School of Business Administration

Student Conference Showcases Research

Charles Kimbell

This year’s Student Research Conference held on April 16 at the Davis Center, once again showcased the best of UVM's undergraduate and graduate research. Several School of Business students were selected, and the following snapshots provide a glimpse at the variety on offer at the event. Read on for research examples, accomplished with the guidance of faculty advisers from across the disciplines.

 

Charles Kimbell, Senior.

Project title: Avoided Cost Energy Rates, Anaerobic Digestion

Adviser: Michael Tomas III

Why this topic? What was your motivation?

I am interested in this topic for two reasons.  First, I think AD is a good alternative source of revenue for small farms, which are an integral part of our Vermont culture.  Second, I am running a compost hauling business, and AD can be applied to food waste as well as cow manure.

What was your key discovery?   

There were no real "aha" moments.  Our intent was to provide a useful set of information for people looking to implement AD projects under a different pricing circumstances.

Why does this research matter?

The broader implications of this project are that there may be an alternative or better way to structure energy rates that farm's receive from AD.

What's next for the project?

I think this topic will benefit from technological innovations that will allow small farms to implement this technology.

 

Allesandro Carissimo, Senior.

Project title: The Impact of Final Four Appearance has on the Number of Applications and Average SAT Scores at a University

Adviser: Michael Tomas III

Why this topic? What was your motivation? 

I have been involved in university athletics, and have always felt that the value of having an elite men’s basketball program is not always seen by a university. I felt this study could prove that a strong men’s basketball does create a lot of value for the university beyond the direct revenues brought in.
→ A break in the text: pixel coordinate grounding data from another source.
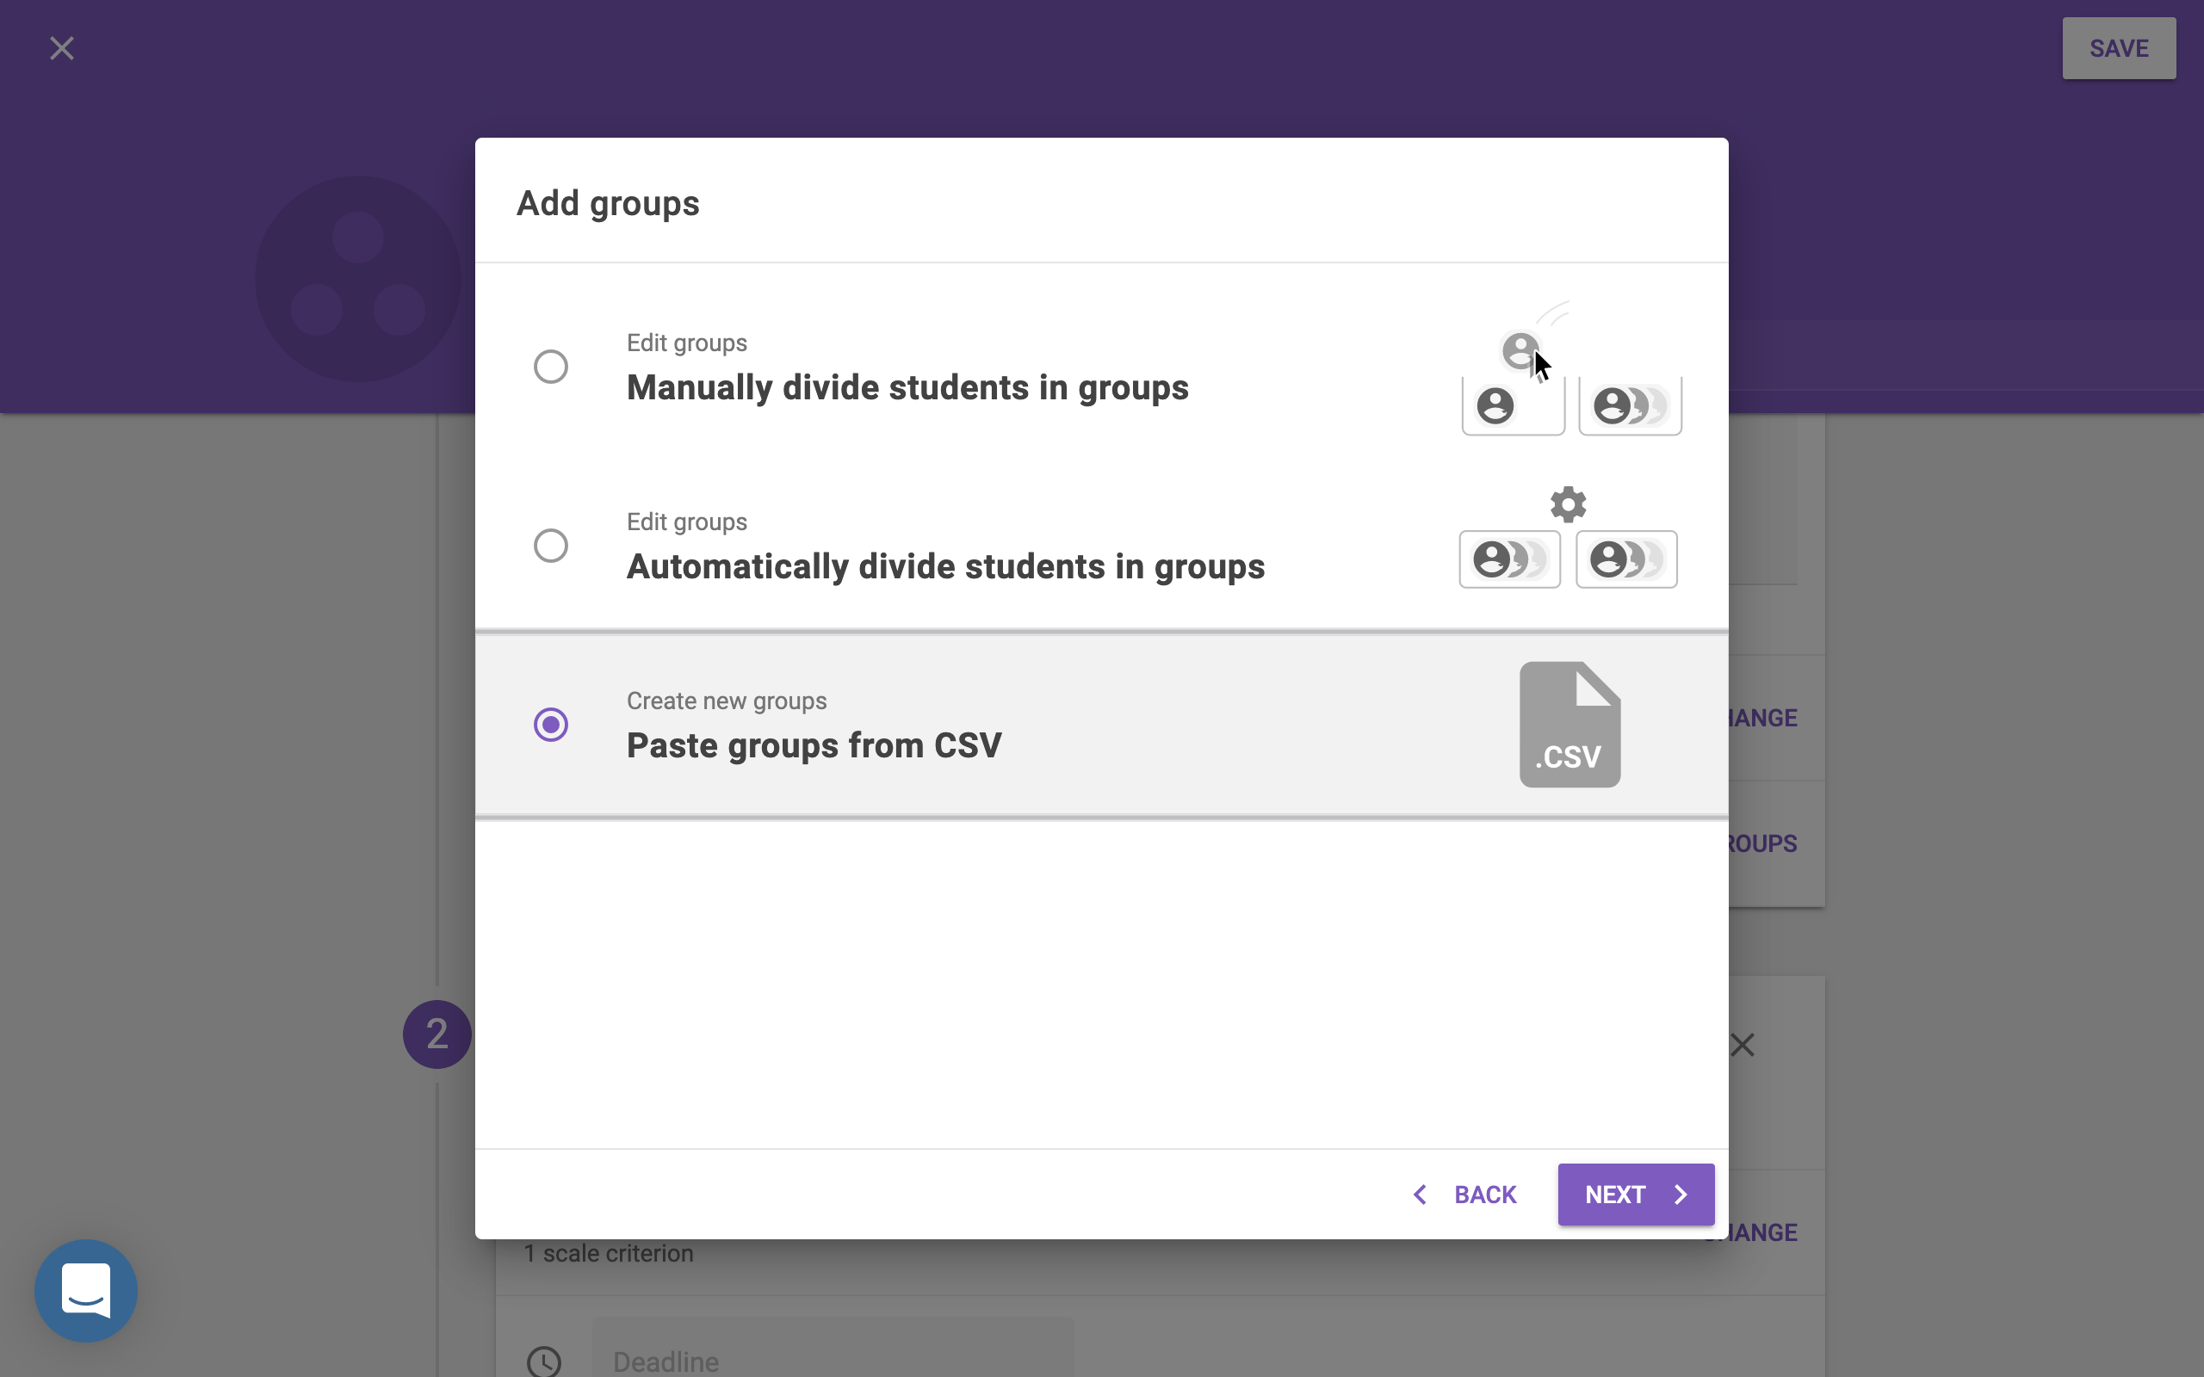The width and height of the screenshot is (2204, 1377).
Task: Click the clock icon beside Deadline
Action: point(545,1361)
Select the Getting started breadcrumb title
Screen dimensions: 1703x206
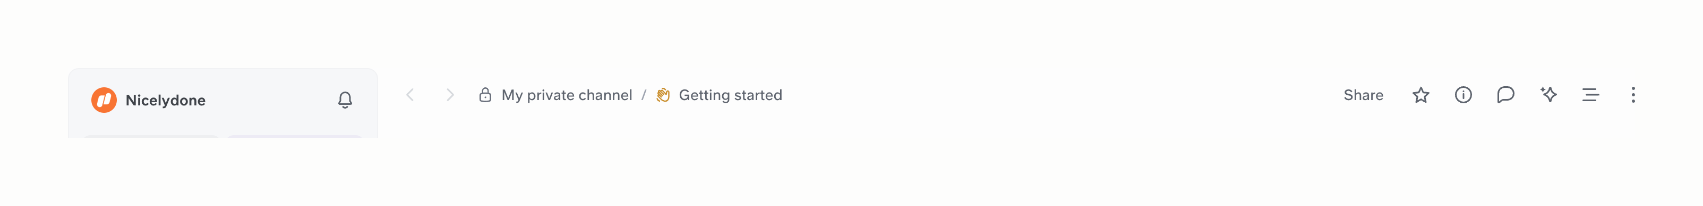[x=730, y=95]
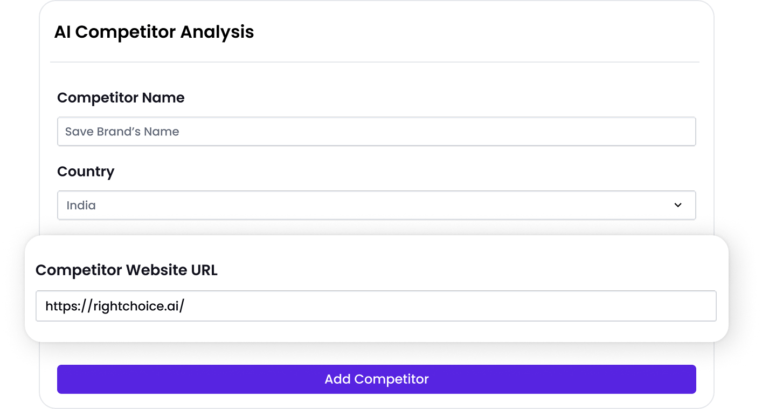This screenshot has height=409, width=762.
Task: Focus the Competitor Name input field
Action: click(376, 132)
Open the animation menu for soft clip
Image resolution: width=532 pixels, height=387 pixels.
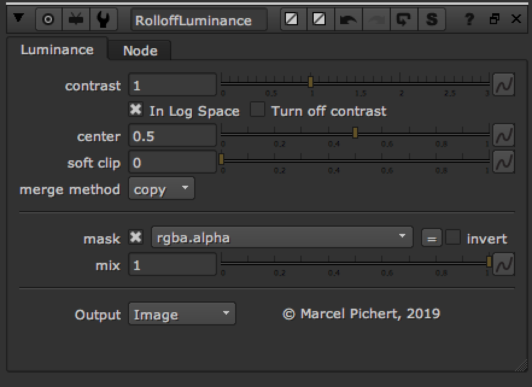pos(504,162)
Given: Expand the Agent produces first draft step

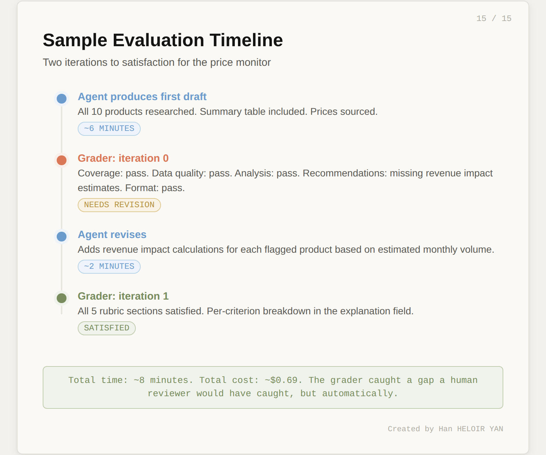Looking at the screenshot, I should [142, 97].
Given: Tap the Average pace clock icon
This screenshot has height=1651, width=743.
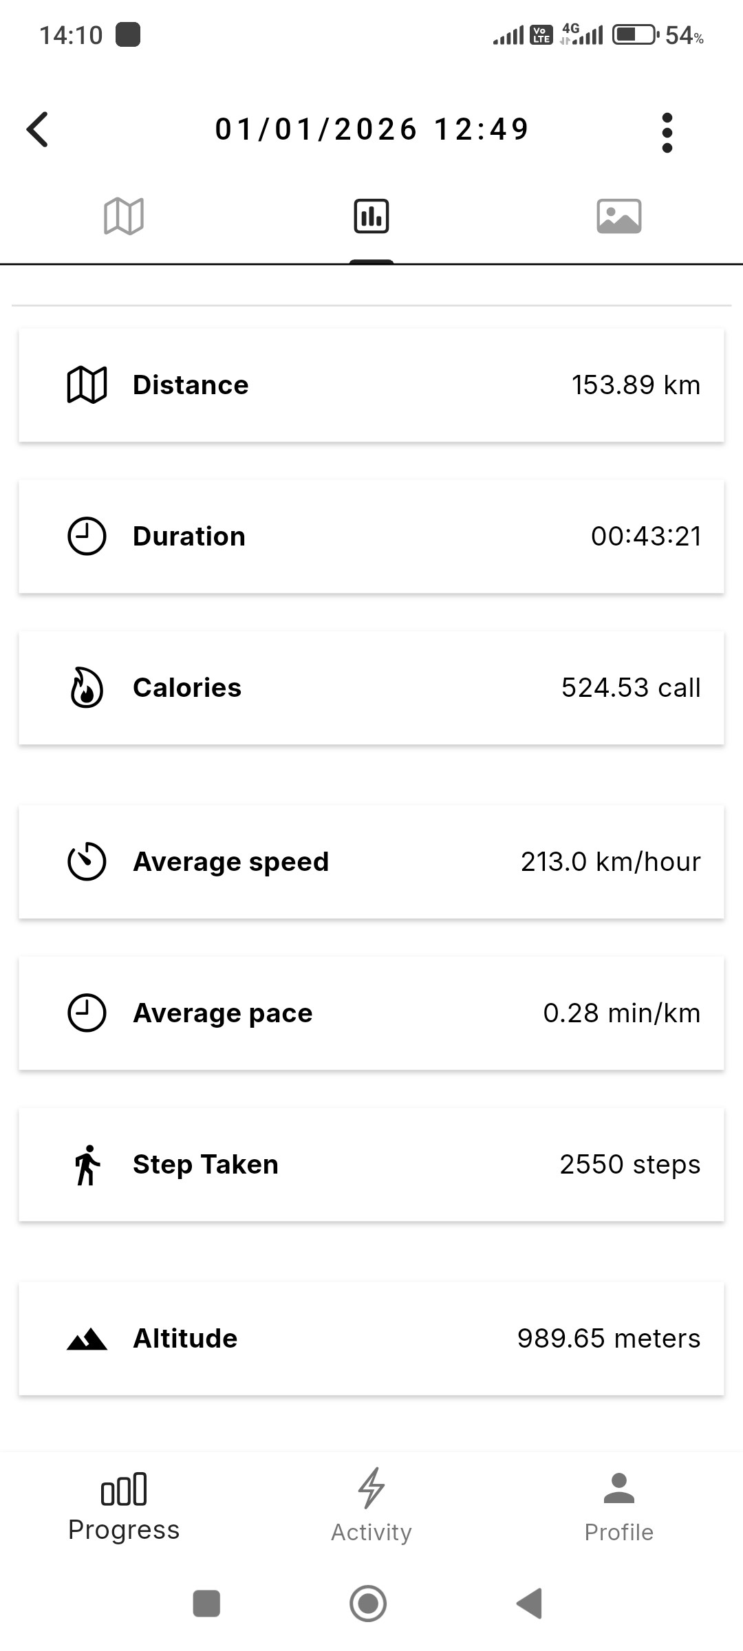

What was your key discovery? 

My key discovery was that there appears to be strong evidence that a Final Four appearance does increase applications and average SAT/ACT scores to a university.

Best moment? 

Creating different variables to separate the universities into groups, seeing which schools are most effected by the Final Four appearance.  

What are the broader implications of the project?

The project implies that there is a lot of unseen value in a strong major sports program. These programs could lead to more applicants, resulting in the acceptance of better freshman students on average, creating on average more successful alumni who can donate more money to the university.

What's next for the project?

Next, we will conduct a statistical analysis to see if the differences found in the data are materially significant.

 

Other School of Business participants were:

Tianze (Albert) Chang: The relationship between the timeliness of completion, supervisor’s task completion expectations and perceived accuracy, task completion intentions and attitudes towards supervisor in a dependent work sequence.

Advisers: Rocki-Lee DeWitt and Barbara Arel

Haley Cantone: Celebrity Bonds, Success of Failure?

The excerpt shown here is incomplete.